エミールのときと、記憶の中のウルとして出てくるとき服が違う。

口癖の「お友達」は星アンジェリコにうつってしまったのだろうか…。

陰影さんたちと戯れてんのかわいい。

ジュリオとエミールは一生お友達でいてくれ。

 

 

ジュリオ

彼は出てきた瞬間に目を引いた! 何ですかあの長い袖ひらひら!黒髪ロングヘアー!かわいい!喋りだしたら一人称「僕ちゃん」ですよ!かわいい!ツンデレ?かわいい!涅槃像やってくれた!かわいい!ディエゴといちゃいちゃしてんのも可愛かった。いろいろキャラ設定盛り過ぎでは。

でも普通に良い子だったね。「僕ちゃんはそっちには行けない」っていうとこ、寂しさと同時に地に足ついた子なんだなって思った。

状況説明はいつもジュリオの役目。

シリーズ初、越繭(えっけん)していく様子が描かれていた(袖がない(泣)。生きててくれて良かった。良い大人になって欲しい。

田中亨君のスペクタから繭への転身がすごいんですよ。

 

 

ジョルモロ

「特級貴族だからってえらそうにしてるんじゃねーよオラオラ」みたいな感じで出てきたから、えっ!?ってなりました。(オズと執事が転生してきた~!わ~!)イニシアチブ使ってないのに、アンジェリコの威厳に屈するしかないジョルモロ。短編小説良かった。

 

ティーチャーの中に片腕がないおじいちゃん先生いて気になる。意味深。

アンゼルムめいちょうって誰?

 

 

アンジェリコ

ラストの花びらの量がやっばかったですね。あれは心が流した血の量でしょうか。しんど。アンジェリコは、一番一人ぼっちだった。誰がアンジェリコのことを愛してくれるんだろう。ガーベラよりも可哀そうじゃん。

虐待とかされてないんだなと一瞬ほっとしたけども、父上に声をかけてもらった記憶もないですって!? 無関心と虐待はどっちがましなのか? 

「僕は父さんに愛されたかった。答えは単純で僕も君も愛されたかっただけなんだ」ってラファエロに言ったセリフ。切ない。ここだけ「父さん」呼びなのもつらい。
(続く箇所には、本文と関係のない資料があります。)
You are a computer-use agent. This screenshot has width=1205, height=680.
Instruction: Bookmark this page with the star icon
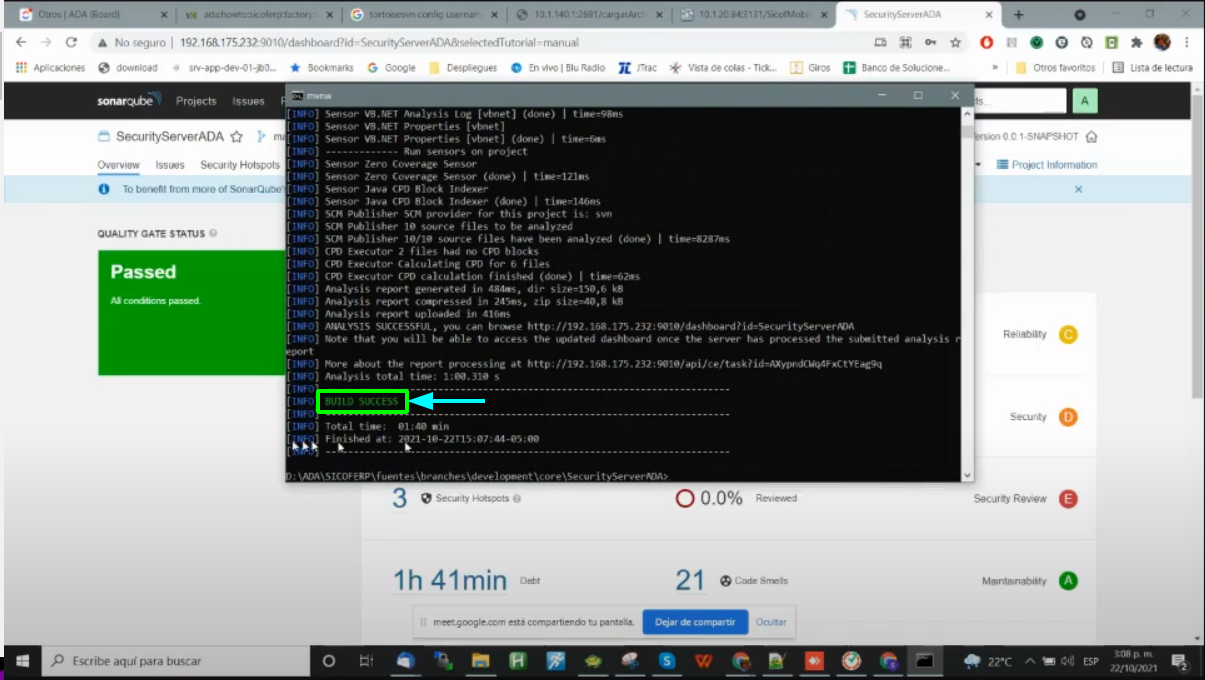[956, 43]
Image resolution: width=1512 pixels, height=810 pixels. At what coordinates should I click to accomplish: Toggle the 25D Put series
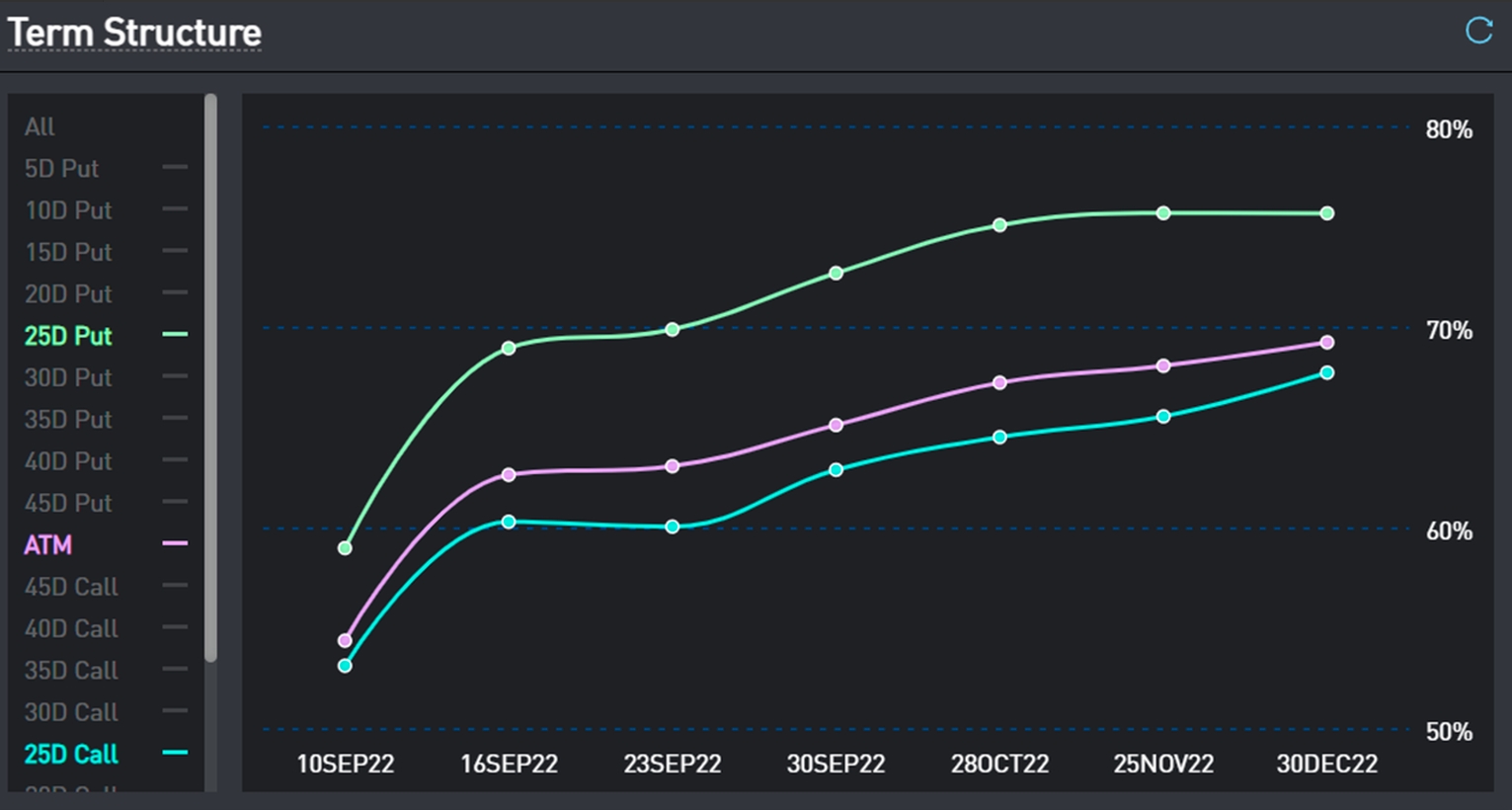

自分で自分の孤独をよく分かっている子だと思った。悪い子じゃない。むしろ良い子なんだよ。14歳までわりとまっとうに育ったのは使用人とか家庭教師とか、まともな大人が側にいてくれたのかな。でも使用人は使用人だしな。家督を継ぐ=父上に認められる、と思って頑張ってるんですよね。

ウルの幻覚は「都合の良い幻覚だ」と分かってる。ラファエロよりも自分のことを客観的に見てる気がする。ただラファエロに対してだけ重すぎる。血は繋がっていないのになんでこんなに父上に似ちゃったかな。

小さいときにデリコ家に通ってたのが唯一の楽しい子どもの頃の思い出なのかもしれない。(←デリコズナーサリーのことなん?

 

アンジェリコ家督を継ぐという自分の宿命は微塵も疑っていない。フラ家の誇りがアイデンティティ(というギニョル視聴済勢にしか分からない皮肉)。

ラファエロは家を継ぐのも嫌だし、弟を守るために強くなれと言われるのも嫌。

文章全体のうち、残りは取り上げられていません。